> **YOUR INSTRUCTIONS**: Go to the line with "Task: Start camera with Video button" in the material below and copy from there through the line with "Where should I click to: Open the Design", exactly. Pictures are not copied.

##### DATASET EXCERPTS

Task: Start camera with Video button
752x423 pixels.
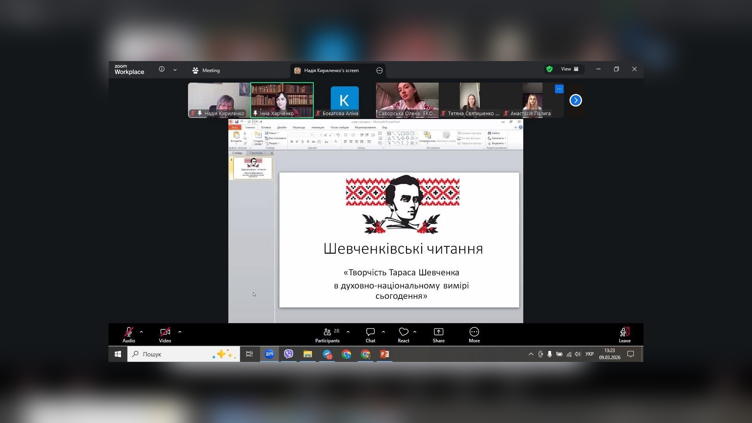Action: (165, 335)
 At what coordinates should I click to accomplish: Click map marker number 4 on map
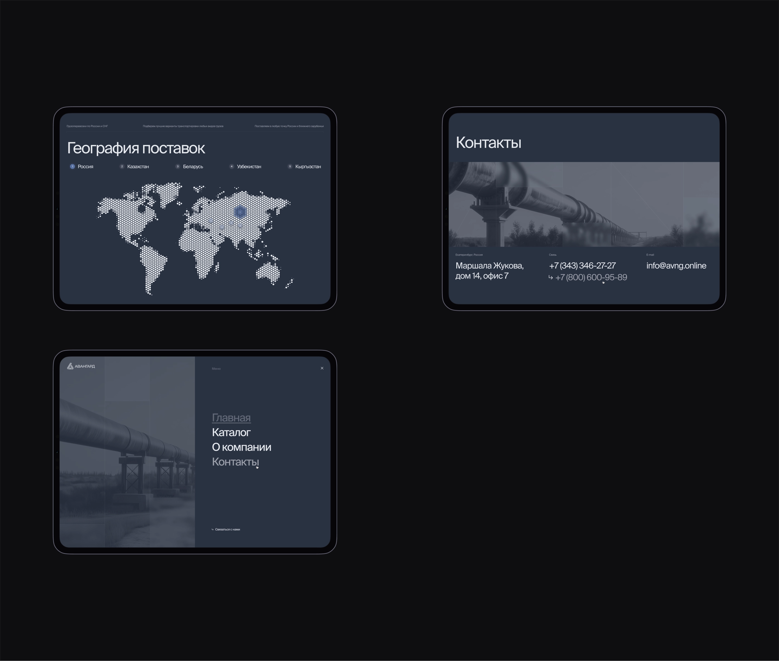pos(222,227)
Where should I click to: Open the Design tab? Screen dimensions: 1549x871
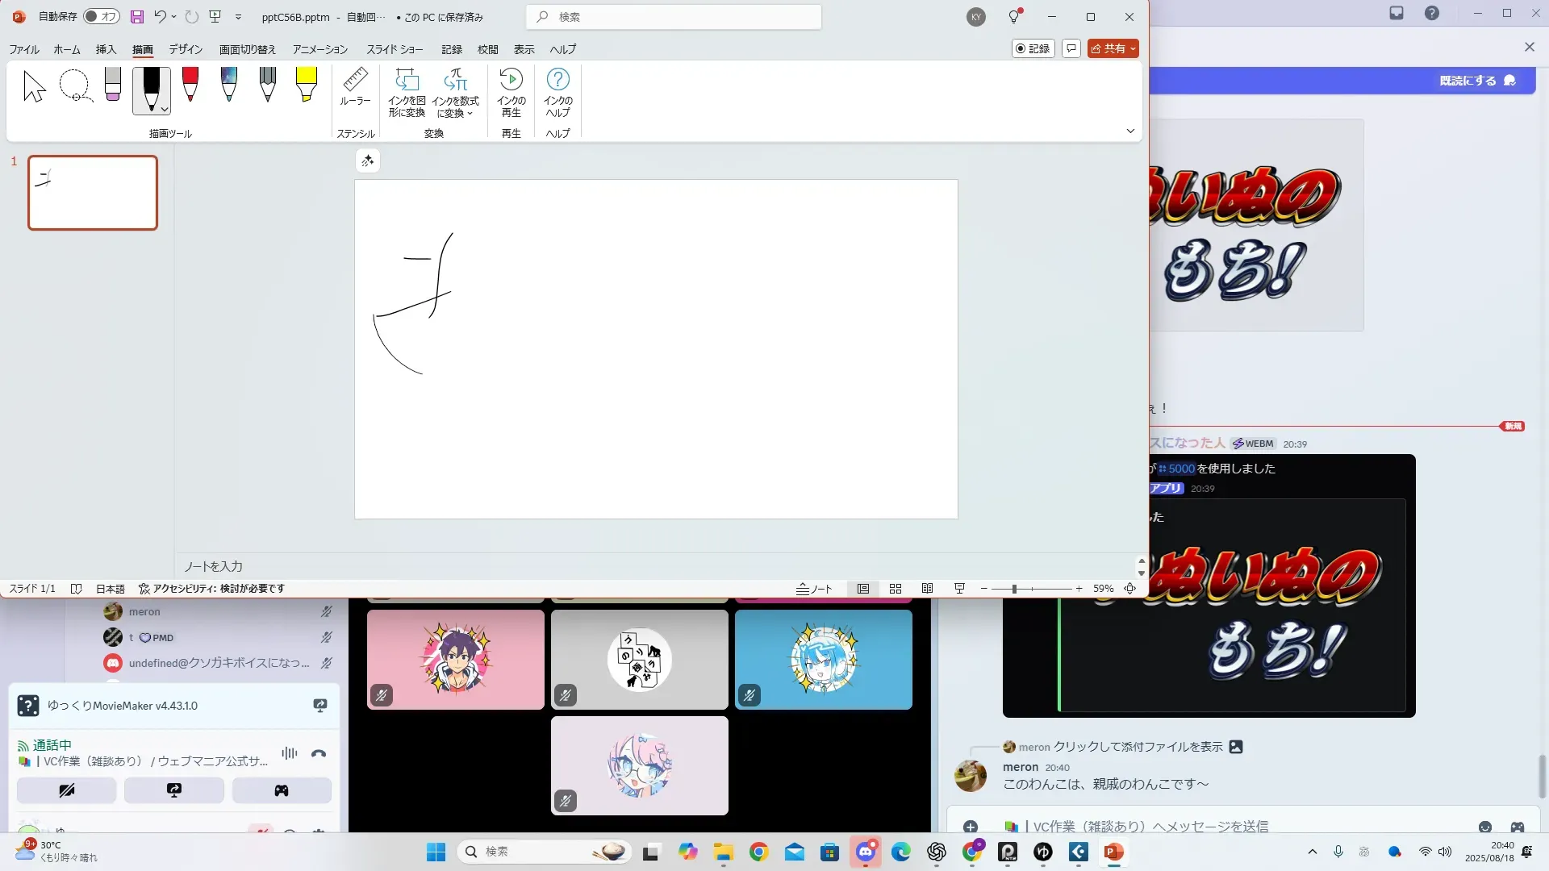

##########
##### DATASET EXCERPTS

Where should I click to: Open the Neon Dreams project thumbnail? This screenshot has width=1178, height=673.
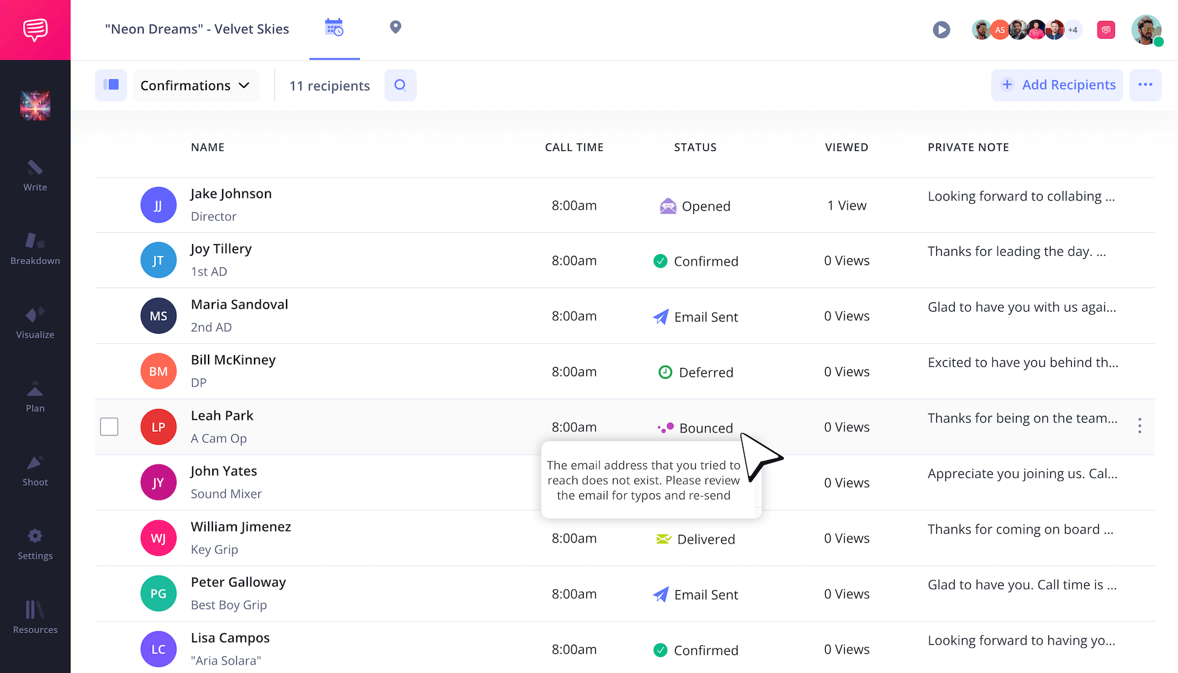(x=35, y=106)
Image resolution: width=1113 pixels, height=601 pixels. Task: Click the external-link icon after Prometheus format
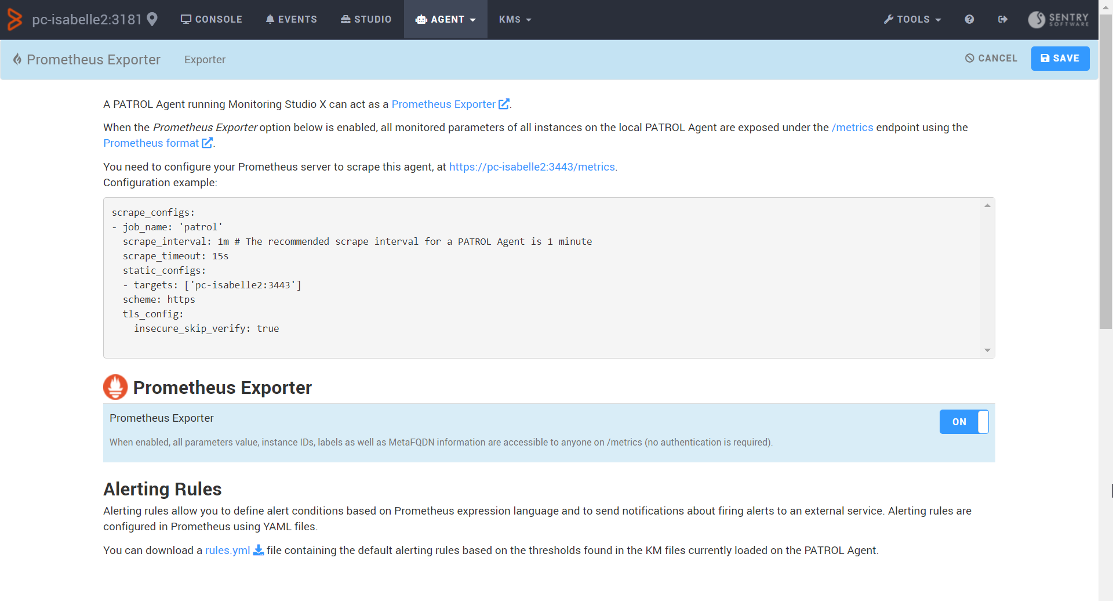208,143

##########
##### DATASET EXCERPTS

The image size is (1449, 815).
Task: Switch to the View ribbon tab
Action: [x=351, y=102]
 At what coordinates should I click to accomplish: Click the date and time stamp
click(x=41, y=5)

##########

> **TASK OUTPUT**:
Task: Start camera with Video button
752x423 pixels.
Action: (165, 335)
 At what coordinates should I click to accomplish: Click map marker number 4 on map
pos(222,227)
Where should I click to: Open the Design tab? Screen dimensions: 1549x871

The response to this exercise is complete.